1.  The IRS is cautioning taxpayers to use two-factor authentication on tax preparation software. Those romantic softies issued the warning on Valentine’s Day. The agency said that “nearly two dozen tax practitioner firms” have reported data thefts this year. The agency has also backed away from a stance of considering video game virtual currency taxable, according to CNN reporting.

2. Tens of millions of Chinese students are unable to attend public schools because of COVID-19 virus closures. Officials have switched to online teaching to avoid further scheduling disruptions. As with their approach to fast hospital construction, the government has enlisted telecom firms to create enough bandwidth for 50 million simultaneous connections. News also broke late Sunday that South Korea has postponed the start of its school year by one week. MIT Technology Review has more.

3.  School students in New Mexico, meanwhile, may have a new provider if a lawsuit filed by the state against Google succeeds.

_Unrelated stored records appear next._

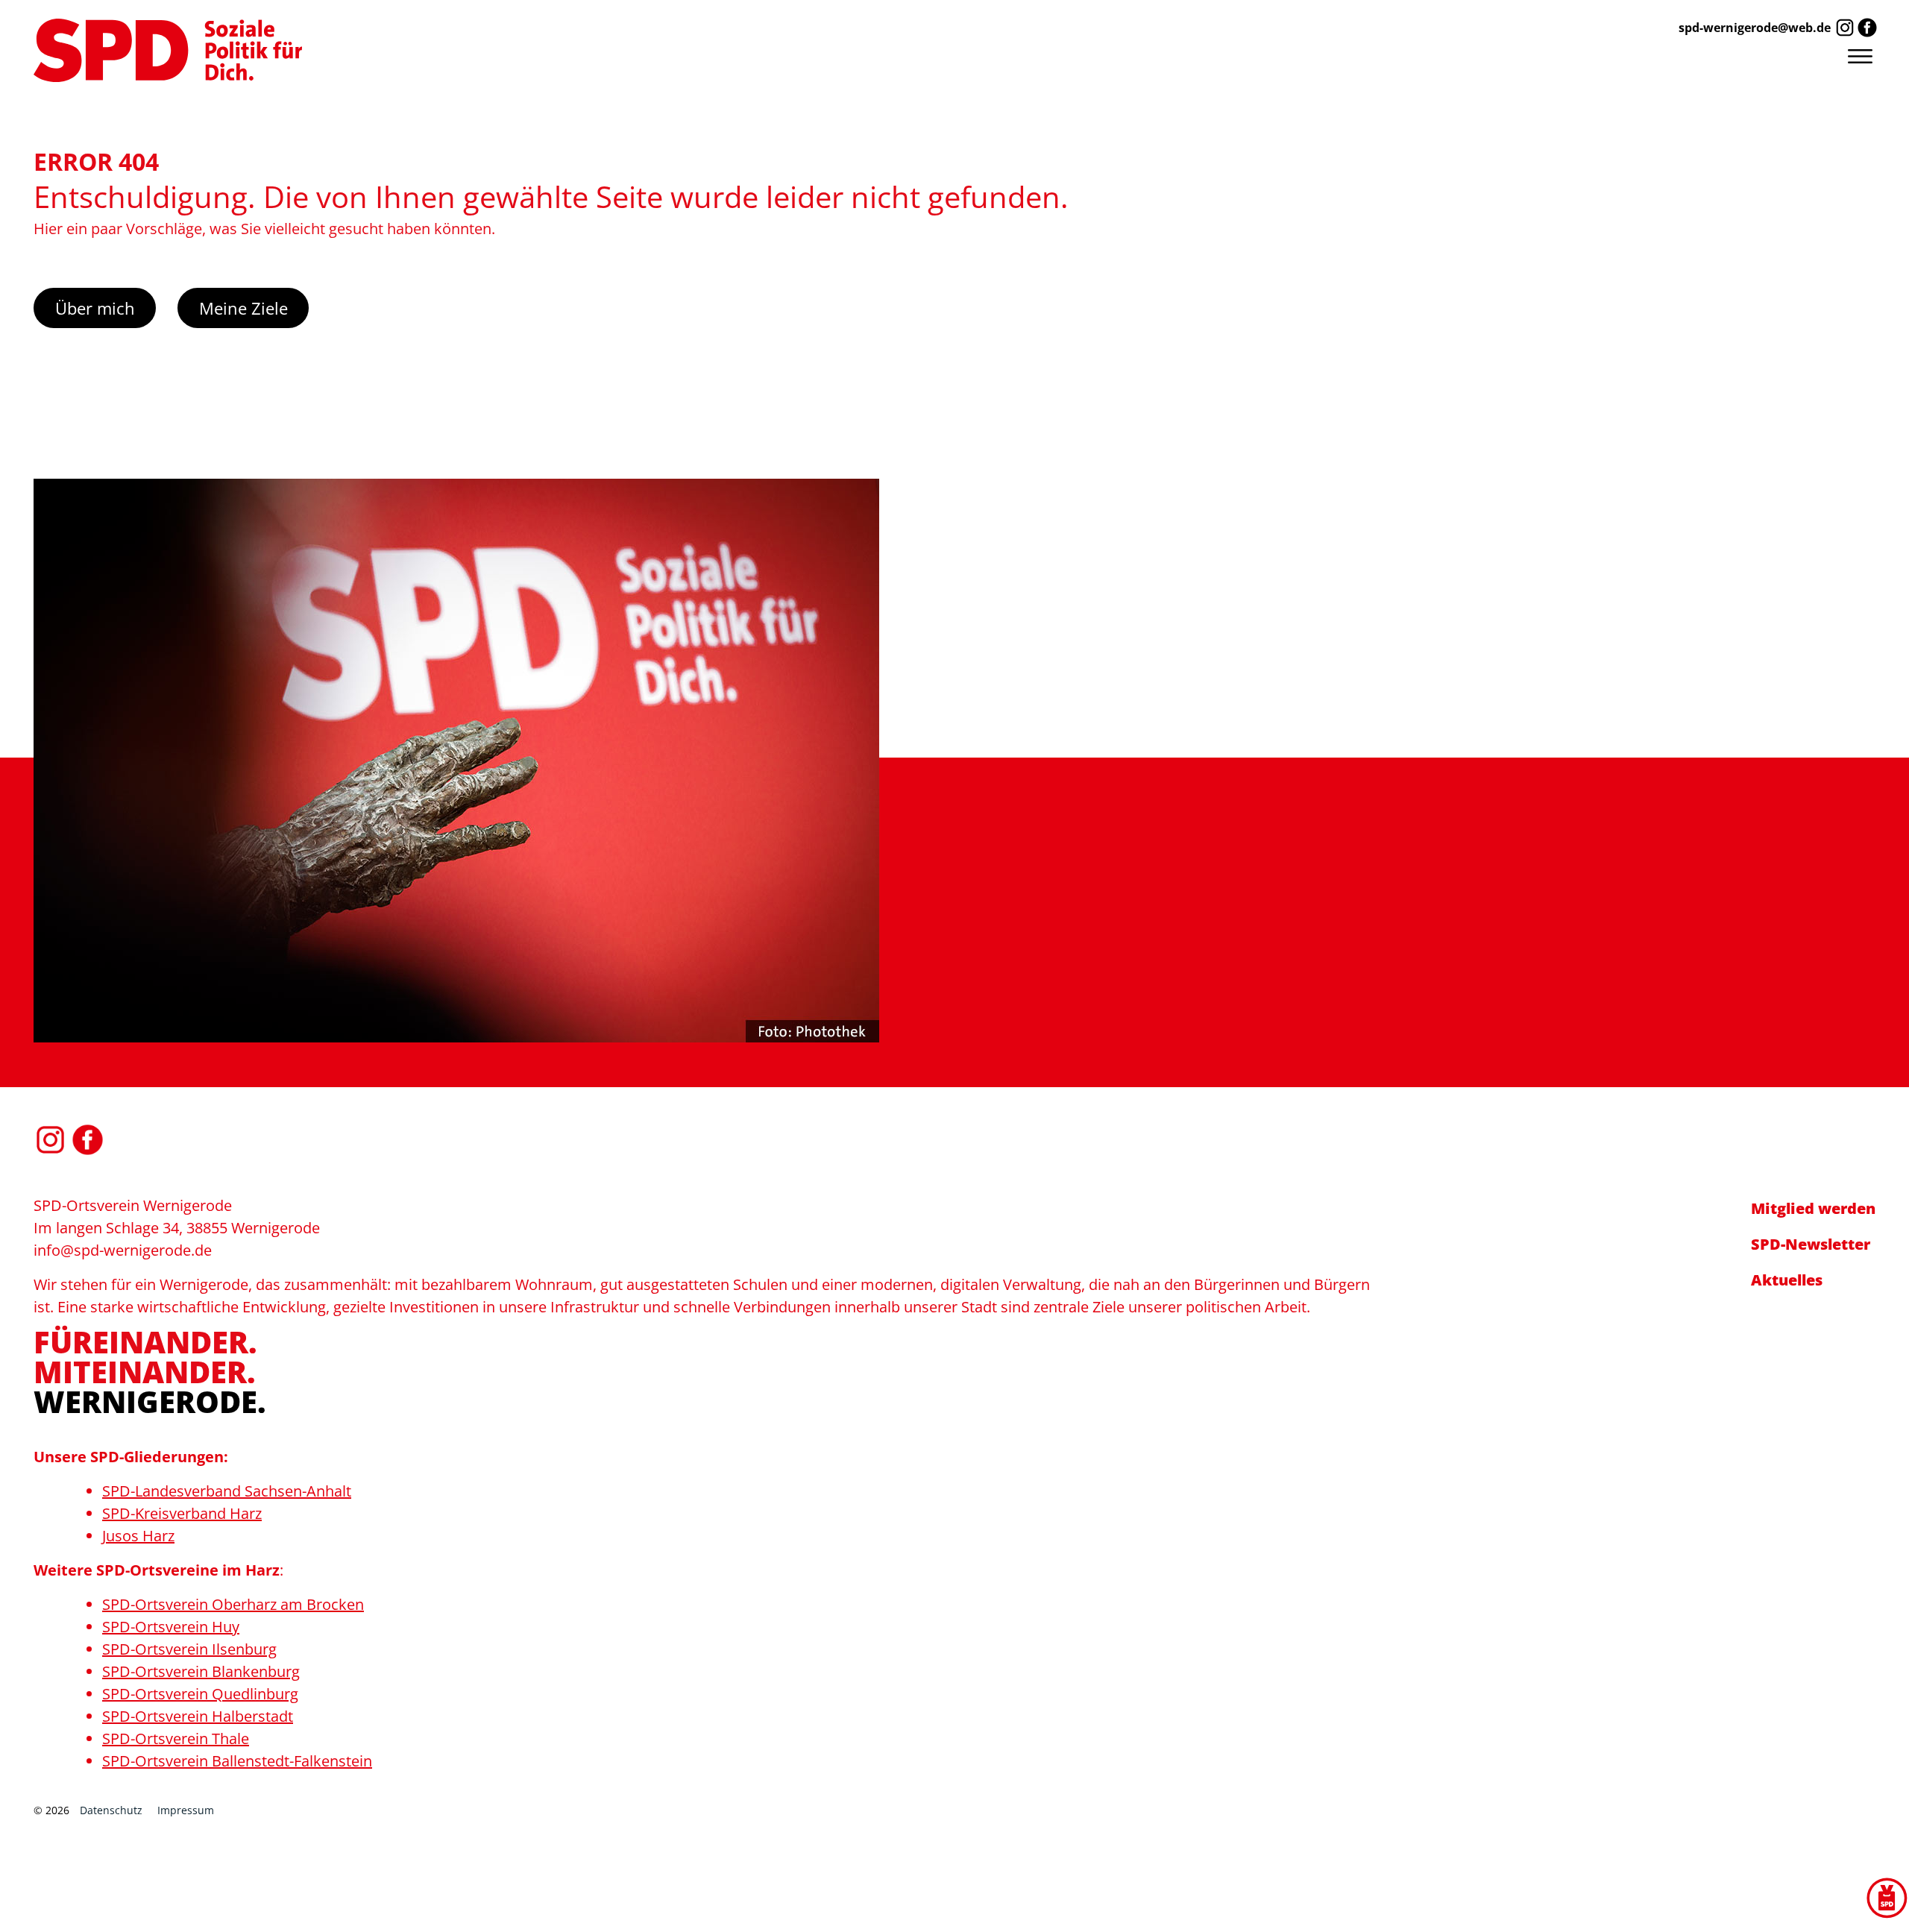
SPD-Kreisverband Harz (182, 1513)
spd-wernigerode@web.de (1755, 27)
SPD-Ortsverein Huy (170, 1627)
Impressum (185, 1810)
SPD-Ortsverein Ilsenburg (189, 1649)
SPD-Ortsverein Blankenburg (201, 1671)
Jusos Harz (138, 1536)
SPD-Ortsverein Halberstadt (197, 1716)
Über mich (95, 308)
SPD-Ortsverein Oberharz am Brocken (233, 1604)
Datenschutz (111, 1810)
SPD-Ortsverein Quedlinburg (200, 1694)
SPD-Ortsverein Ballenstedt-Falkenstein (237, 1761)
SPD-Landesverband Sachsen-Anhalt (226, 1491)
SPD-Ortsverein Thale (175, 1738)
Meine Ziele (243, 308)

The state alleges that Google’s free email and office suite products and discounted computers are used in the school system, allowing Google to unlawfully collect data from children under the age of 13. Get the details at Consumer Reports.

2. YouTube News

Alphabet revealed this month that its YouTube unit generated $15.1 billion in 2019 revenue, up 36% in one year and nearly double its 2017 performance. That makes YouTube’s revenue about 75% of the size of Netflix, a company with a $166 billion market cap. 

YouTube’s 20 million paid subscribers still trails other music services like Spotify (124 million), Apple (60 million), and Amazon Music (55 million), but it’s non-subscribing 1 billion users generate revenues that dwarf the others. As a result, Alphabet reports that it paid music rights holders $3 billion last year, which some industry analysts believe still lags Spotify and the others.

With a big number painted on YouTube’s news, regulators are looking hard at content uploaded by consumers and non-big brand users. The BBC’s Chris Fox filed a fantastic story about “fake kitchen hacks” that generated billions of views but don’t work. His video follows this story.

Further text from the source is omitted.